# [Exercise task]
Output every one of the rows below verbatim, line for line, with no changes.

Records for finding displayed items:
* BEGIN *

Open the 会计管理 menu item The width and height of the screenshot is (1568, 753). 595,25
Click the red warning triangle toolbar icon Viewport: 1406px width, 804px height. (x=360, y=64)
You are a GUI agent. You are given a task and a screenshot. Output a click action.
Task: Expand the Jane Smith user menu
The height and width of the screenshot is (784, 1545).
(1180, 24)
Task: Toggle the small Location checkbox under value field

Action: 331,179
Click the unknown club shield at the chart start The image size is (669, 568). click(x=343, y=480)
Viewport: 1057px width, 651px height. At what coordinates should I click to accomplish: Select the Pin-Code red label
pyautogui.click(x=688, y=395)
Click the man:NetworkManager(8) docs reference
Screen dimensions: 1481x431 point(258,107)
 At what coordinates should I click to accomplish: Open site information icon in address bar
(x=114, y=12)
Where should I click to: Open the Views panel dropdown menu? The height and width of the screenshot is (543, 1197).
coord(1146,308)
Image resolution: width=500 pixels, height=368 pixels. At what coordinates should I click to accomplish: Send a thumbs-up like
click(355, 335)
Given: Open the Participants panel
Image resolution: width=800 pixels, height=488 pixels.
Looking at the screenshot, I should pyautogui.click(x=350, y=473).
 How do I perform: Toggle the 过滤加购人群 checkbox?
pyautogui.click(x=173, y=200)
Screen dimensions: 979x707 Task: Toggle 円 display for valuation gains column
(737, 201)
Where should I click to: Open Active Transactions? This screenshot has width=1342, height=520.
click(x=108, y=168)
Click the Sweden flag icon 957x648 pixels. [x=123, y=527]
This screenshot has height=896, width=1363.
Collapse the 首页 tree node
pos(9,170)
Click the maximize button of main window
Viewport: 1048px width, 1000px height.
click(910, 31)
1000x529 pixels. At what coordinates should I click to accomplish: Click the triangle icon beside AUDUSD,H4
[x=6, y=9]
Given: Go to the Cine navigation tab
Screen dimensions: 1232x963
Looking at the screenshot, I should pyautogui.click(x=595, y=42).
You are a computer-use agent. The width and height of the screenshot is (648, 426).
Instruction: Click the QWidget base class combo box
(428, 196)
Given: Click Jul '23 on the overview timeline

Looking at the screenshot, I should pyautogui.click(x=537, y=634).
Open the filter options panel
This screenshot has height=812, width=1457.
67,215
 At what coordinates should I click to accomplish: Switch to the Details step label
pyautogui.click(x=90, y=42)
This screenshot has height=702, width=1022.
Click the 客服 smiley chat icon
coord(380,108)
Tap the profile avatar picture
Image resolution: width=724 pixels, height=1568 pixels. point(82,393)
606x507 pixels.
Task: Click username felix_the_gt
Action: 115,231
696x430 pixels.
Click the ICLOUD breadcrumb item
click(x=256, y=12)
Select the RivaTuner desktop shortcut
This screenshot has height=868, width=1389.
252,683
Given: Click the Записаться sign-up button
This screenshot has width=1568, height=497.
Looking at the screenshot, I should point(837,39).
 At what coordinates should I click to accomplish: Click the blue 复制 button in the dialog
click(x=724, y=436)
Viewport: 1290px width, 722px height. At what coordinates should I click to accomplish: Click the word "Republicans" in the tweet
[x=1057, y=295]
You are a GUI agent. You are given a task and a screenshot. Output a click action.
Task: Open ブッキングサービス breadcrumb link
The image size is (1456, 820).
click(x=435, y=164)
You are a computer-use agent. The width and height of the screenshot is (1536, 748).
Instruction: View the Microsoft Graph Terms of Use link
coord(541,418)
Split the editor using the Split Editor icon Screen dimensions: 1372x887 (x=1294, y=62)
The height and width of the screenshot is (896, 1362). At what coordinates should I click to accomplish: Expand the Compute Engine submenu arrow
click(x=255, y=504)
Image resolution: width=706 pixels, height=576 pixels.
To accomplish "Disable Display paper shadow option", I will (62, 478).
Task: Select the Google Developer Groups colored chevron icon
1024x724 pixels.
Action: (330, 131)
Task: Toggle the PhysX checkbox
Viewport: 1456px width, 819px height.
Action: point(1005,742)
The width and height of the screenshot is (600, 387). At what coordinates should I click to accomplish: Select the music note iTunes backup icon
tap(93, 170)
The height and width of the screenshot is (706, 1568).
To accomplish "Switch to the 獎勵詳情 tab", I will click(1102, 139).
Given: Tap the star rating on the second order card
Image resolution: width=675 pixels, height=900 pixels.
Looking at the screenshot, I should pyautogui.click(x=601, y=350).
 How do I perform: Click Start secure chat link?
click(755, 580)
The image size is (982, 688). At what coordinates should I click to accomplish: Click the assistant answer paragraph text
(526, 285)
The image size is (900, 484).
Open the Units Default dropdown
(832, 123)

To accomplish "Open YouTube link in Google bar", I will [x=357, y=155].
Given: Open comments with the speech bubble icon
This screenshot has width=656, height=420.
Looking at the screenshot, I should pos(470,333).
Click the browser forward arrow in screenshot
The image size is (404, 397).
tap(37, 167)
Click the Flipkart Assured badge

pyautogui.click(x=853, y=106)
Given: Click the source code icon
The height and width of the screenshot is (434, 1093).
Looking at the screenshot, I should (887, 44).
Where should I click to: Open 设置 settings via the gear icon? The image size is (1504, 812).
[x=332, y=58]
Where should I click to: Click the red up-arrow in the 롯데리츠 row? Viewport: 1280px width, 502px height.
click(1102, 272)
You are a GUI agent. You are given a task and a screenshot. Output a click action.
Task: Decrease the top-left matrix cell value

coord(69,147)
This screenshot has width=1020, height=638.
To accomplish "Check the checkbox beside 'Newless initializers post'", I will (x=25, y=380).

* END *

# [Solution below]
Open the 会计管理 menu item The width and height of the screenshot is (1568, 753). 595,25
Click the red warning triangle toolbar icon Viewport: 1406px width, 804px height. (x=360, y=64)
You are a GUI agent. You are given a task and a screenshot. Output a click action.
Task: Expand the Jane Smith user menu
The height and width of the screenshot is (784, 1545).
(1180, 24)
Task: Toggle the small Location checkbox under value field

Action: 331,179
Click the unknown club shield at the chart start The image size is (669, 568). click(x=343, y=480)
Viewport: 1057px width, 651px height. At what coordinates should I click to accomplish: Select the Pin-Code red label
pyautogui.click(x=688, y=395)
Click the man:NetworkManager(8) docs reference
Screen dimensions: 1481x431 point(258,107)
 At what coordinates should I click to accomplish: Open site information icon in address bar
(x=114, y=12)
Where should I click to: Open the Views panel dropdown menu? The height and width of the screenshot is (543, 1197).
coord(1146,308)
Image resolution: width=500 pixels, height=368 pixels. At what coordinates should I click to accomplish: Send a thumbs-up like
click(355, 335)
Given: Open the Participants panel
Image resolution: width=800 pixels, height=488 pixels.
Looking at the screenshot, I should pyautogui.click(x=350, y=473).
 How do I perform: Toggle the 过滤加购人群 checkbox?
pyautogui.click(x=173, y=200)
Screen dimensions: 979x707 Task: Toggle 円 display for valuation gains column
(737, 201)
Where should I click to: Open Active Transactions? This screenshot has width=1342, height=520.
click(x=108, y=168)
Click the Sweden flag icon 957x648 pixels. [x=123, y=527]
This screenshot has height=896, width=1363.
Collapse the 首页 tree node
pos(9,170)
Click the maximize button of main window
Viewport: 1048px width, 1000px height.
click(910, 31)
1000x529 pixels. At what coordinates should I click to accomplish: Click the triangle icon beside AUDUSD,H4
[x=6, y=9]
Given: Go to the Cine navigation tab
Screen dimensions: 1232x963
Looking at the screenshot, I should pyautogui.click(x=595, y=42).
You are a computer-use agent. The width and height of the screenshot is (648, 426).
Instruction: Click the QWidget base class combo box
(428, 196)
Given: Click Jul '23 on the overview timeline

Looking at the screenshot, I should pyautogui.click(x=537, y=634).
Open the filter options panel
This screenshot has height=812, width=1457.
67,215
 At what coordinates should I click to accomplish: Switch to the Details step label
pyautogui.click(x=90, y=42)
This screenshot has height=702, width=1022.
Click the 客服 smiley chat icon
coord(380,108)
Tap the profile avatar picture
Image resolution: width=724 pixels, height=1568 pixels. point(82,393)
606x507 pixels.
Task: Click username felix_the_gt
Action: 115,231
696x430 pixels.
Click the ICLOUD breadcrumb item
click(x=256, y=12)
Select the RivaTuner desktop shortcut
This screenshot has height=868, width=1389.
252,683
Given: Click the Записаться sign-up button
This screenshot has width=1568, height=497.
Looking at the screenshot, I should point(837,39).
 At what coordinates should I click to accomplish: Click the blue 复制 button in the dialog
click(x=724, y=436)
Viewport: 1290px width, 722px height. At what coordinates should I click to accomplish: Click the word "Republicans" in the tweet
[x=1057, y=295]
You are a GUI agent. You are given a task and a screenshot. Output a click action.
Task: Open ブッキングサービス breadcrumb link
The image size is (1456, 820).
click(x=435, y=164)
You are a computer-use agent. The width and height of the screenshot is (1536, 748).
Instruction: View the Microsoft Graph Terms of Use link
coord(541,418)
Split the editor using the Split Editor icon Screen dimensions: 1372x887 (x=1294, y=62)
The height and width of the screenshot is (896, 1362). At what coordinates should I click to accomplish: Expand the Compute Engine submenu arrow
click(x=255, y=504)
Image resolution: width=706 pixels, height=576 pixels.
To accomplish "Disable Display paper shadow option", I will (62, 478).
Task: Select the Google Developer Groups colored chevron icon
1024x724 pixels.
Action: (330, 131)
Task: Toggle the PhysX checkbox
Viewport: 1456px width, 819px height.
Action: point(1005,742)
The width and height of the screenshot is (600, 387). At what coordinates should I click to accomplish: Select the music note iTunes backup icon
tap(93, 170)
The height and width of the screenshot is (706, 1568).
To accomplish "Switch to the 獎勵詳情 tab", I will click(1102, 139).
Given: Tap the star rating on the second order card
Image resolution: width=675 pixels, height=900 pixels.
Looking at the screenshot, I should pyautogui.click(x=601, y=350).
 How do I perform: Click Start secure chat link?
click(755, 580)
The image size is (982, 688). At what coordinates should I click to accomplish: Click the assistant answer paragraph text
(526, 285)
The image size is (900, 484).
Open the Units Default dropdown
(832, 123)

To accomplish "Open YouTube link in Google bar", I will [x=357, y=155].
Given: Open comments with the speech bubble icon
This screenshot has width=656, height=420.
Looking at the screenshot, I should pos(470,333).
Click the browser forward arrow in screenshot
The image size is (404, 397).
tap(37, 167)
Click the Flipkart Assured badge

pyautogui.click(x=853, y=106)
Given: Click the source code icon
The height and width of the screenshot is (434, 1093).
Looking at the screenshot, I should (887, 44).
Where should I click to: Open 设置 settings via the gear icon? The image size is (1504, 812).
[x=332, y=58]
Where should I click to: Click the red up-arrow in the 롯데리츠 row? Viewport: 1280px width, 502px height.
click(1102, 272)
You are a GUI agent. You are given a task and a screenshot. Output a click action.
Task: Decrease the top-left matrix cell value

coord(69,147)
This screenshot has width=1020, height=638.
To accomplish "Check the checkbox beside 'Newless initializers post'", I will (x=25, y=380).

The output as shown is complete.